Sources close to the Athletics Department and close to the team confirmed that Waldvogel is the subject of the the department’s investigation.

Although Beckett declined to comment on the specific issues under investigation, he did say that any alleged violation would only involve University policies.

“The regulations at issue are Yale Athletics Department and University recruiting policies,” Beckett said. “They are Yale institutional regulations and do not involve NCAA or Ivy League regulations.”

Beckett said the investigation was prompted by information shared with the Athletics Department in December.

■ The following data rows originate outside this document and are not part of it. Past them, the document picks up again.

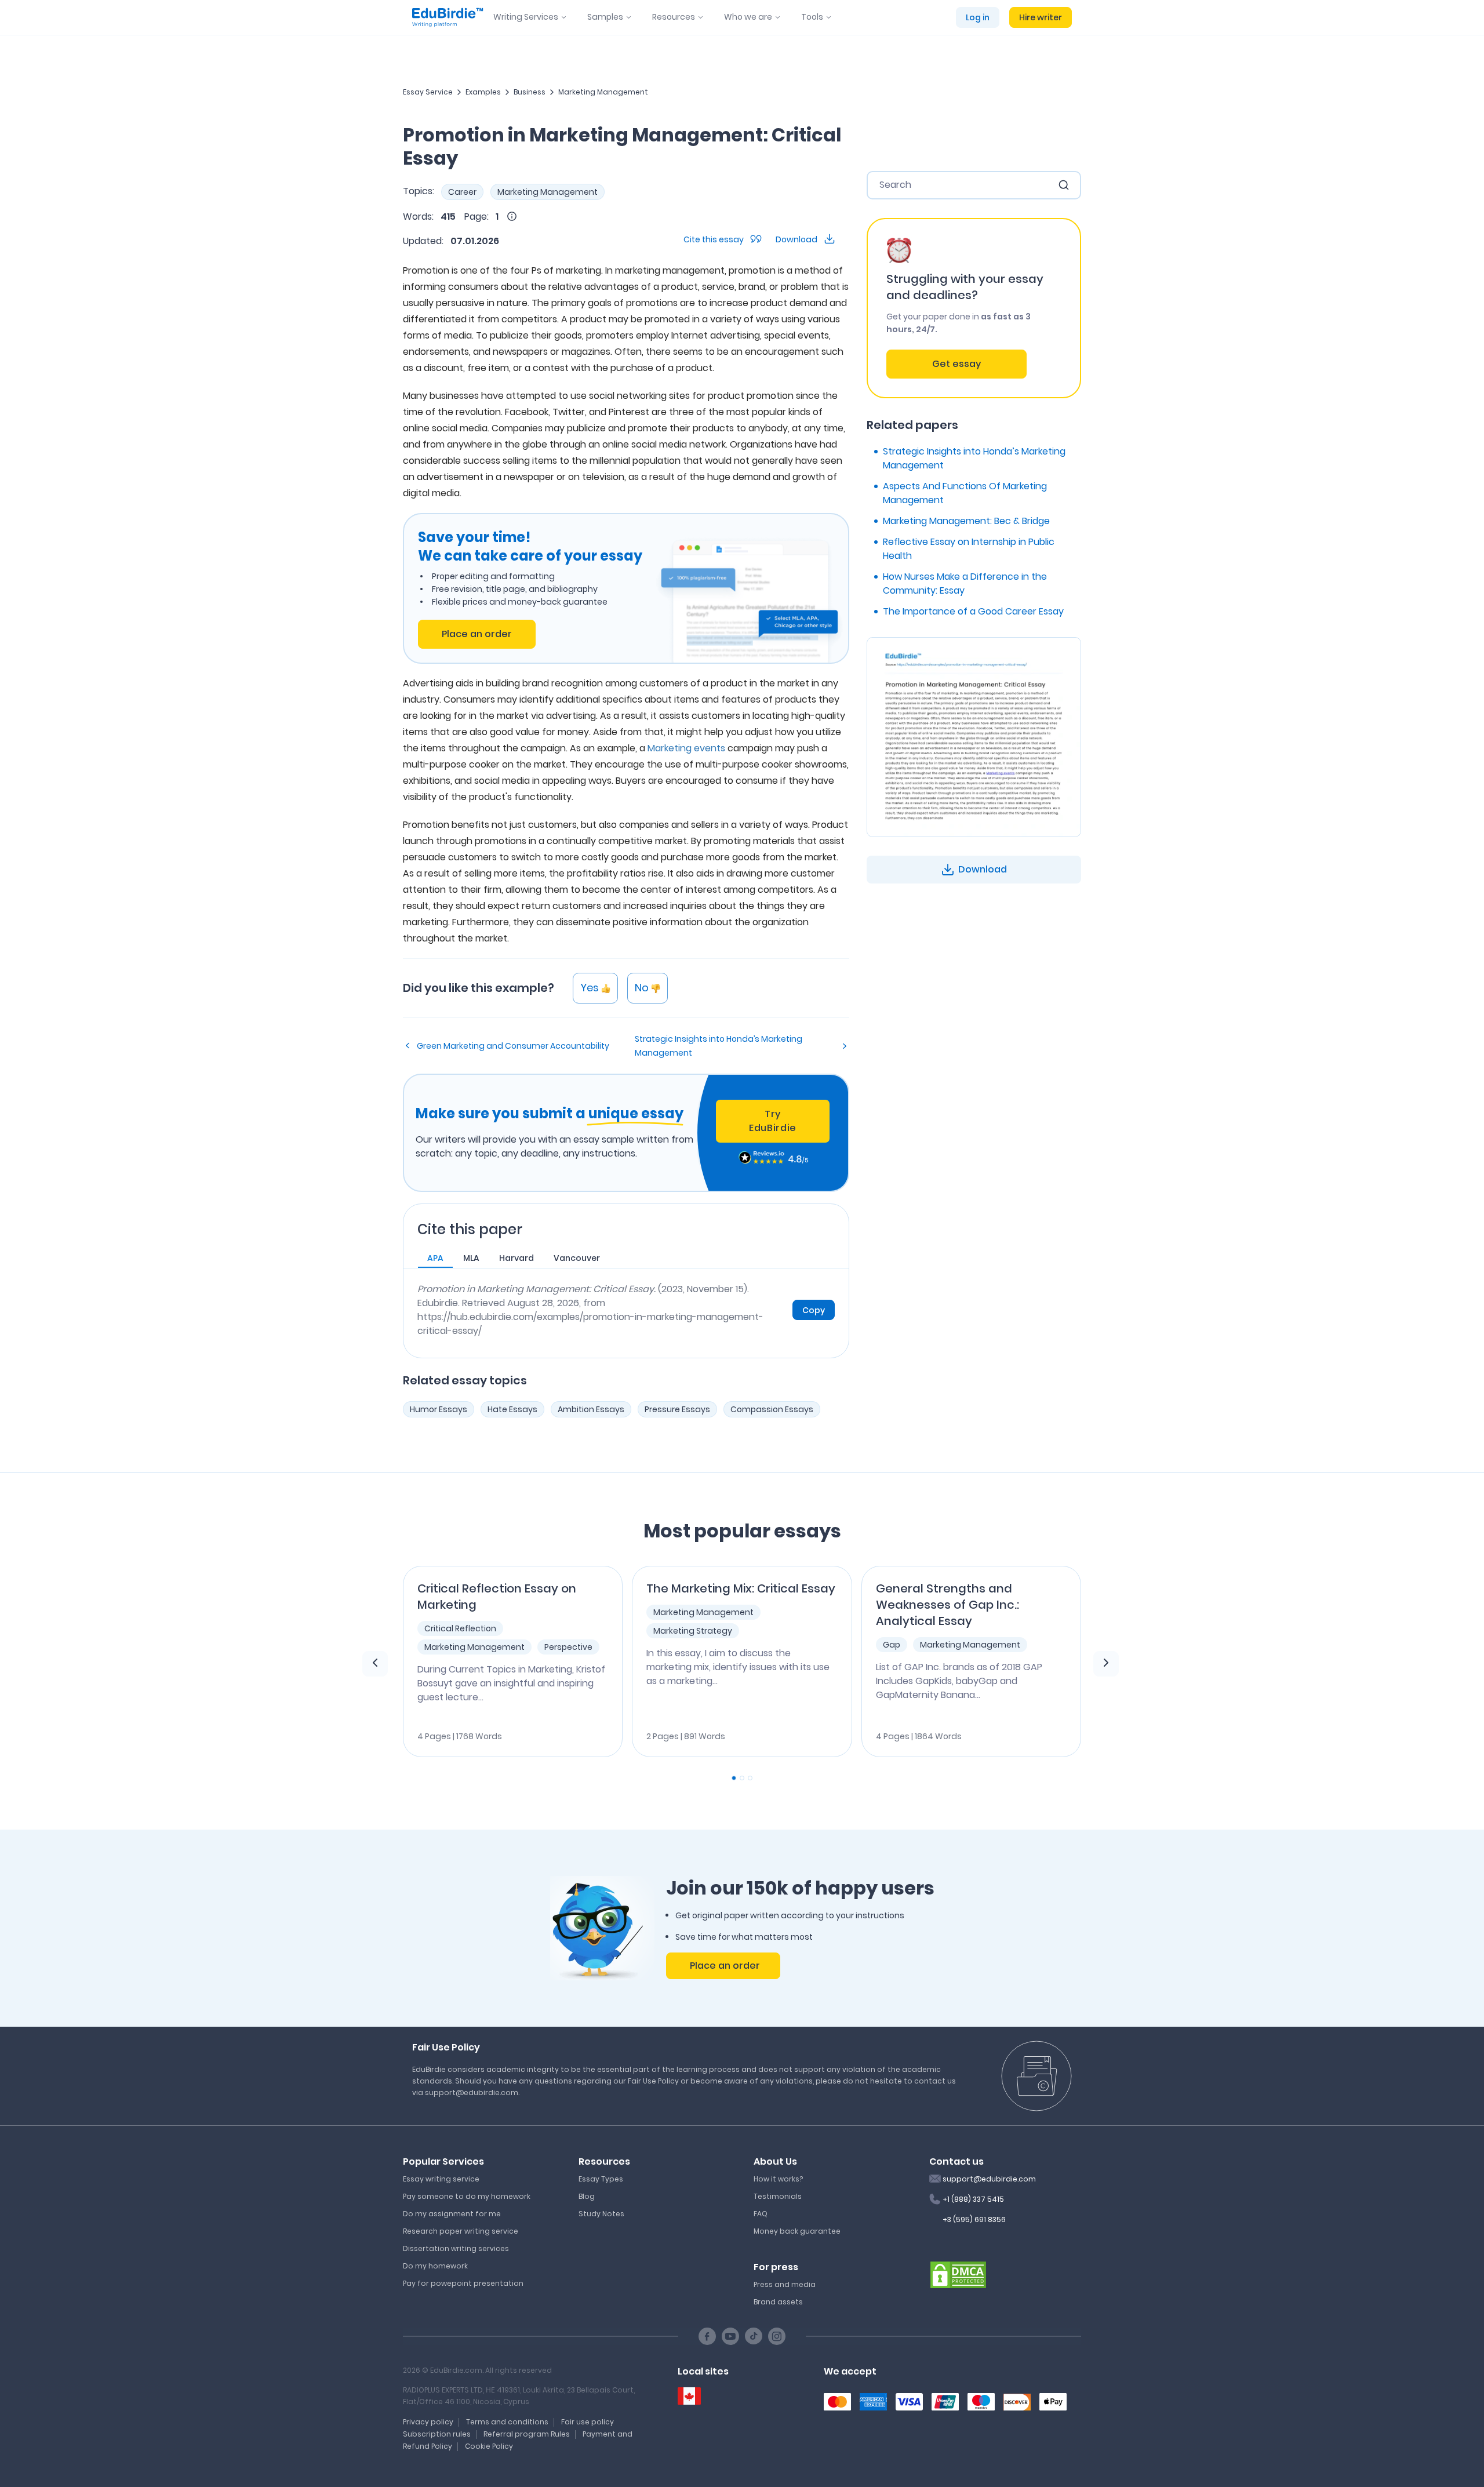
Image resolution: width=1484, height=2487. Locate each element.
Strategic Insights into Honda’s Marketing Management (718, 1046)
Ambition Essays (591, 1409)
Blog (587, 2196)
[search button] (1064, 185)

He declined to comment on the nature of that information or its origin.

Dean of Admissions Richard Shaw and other admissions officers said they did not have knowledge of the investigation.

At a special team meeting yesterday, the men’s lacrosse team was informed of Waldvogel’s departure. Former assistant coach Darryl Delia will be the Bulldogs’ interim coach, captain Mike Scaglione ’03 said.

Waldvogel and Delia could not be reached for comment.

Waldvogel first came to Yale in 1980, determined to turn a troubled program around. In the 21 seasons since then, Waldvogel has become the winningest lacrosse coach in Yale history with an overall record of 168-143 as head coach.

In 1990, Waldvogel led his charges to a 16-2 overall record, a No. 2 national ranking and a spot in the Final Four.

For his team’s success in 1990, Waldvogel received the Morris Touchstone Award as the nation’s top Division I coach — the first coach of the year award for a Yale lacrosse coach. Later the same year, Waldvogel was an assistant coach for the U.S. World Team, which captured the world championship in Perth, Australia.

In 1992, Waldvogel took a team with no standouts to 12 wins in 16 starts and a berth in the national quarterfinals.

Despite losing Waldvogel, the men’s lacrosse team has regrouped around Delia, who has been assistant coach for the past seven years.

“Our loyalties are with coach [Delia].” Scaglione said. “As disappointed as we are to see coach Waldvogel go, we are ready to rally behind coach Delia.”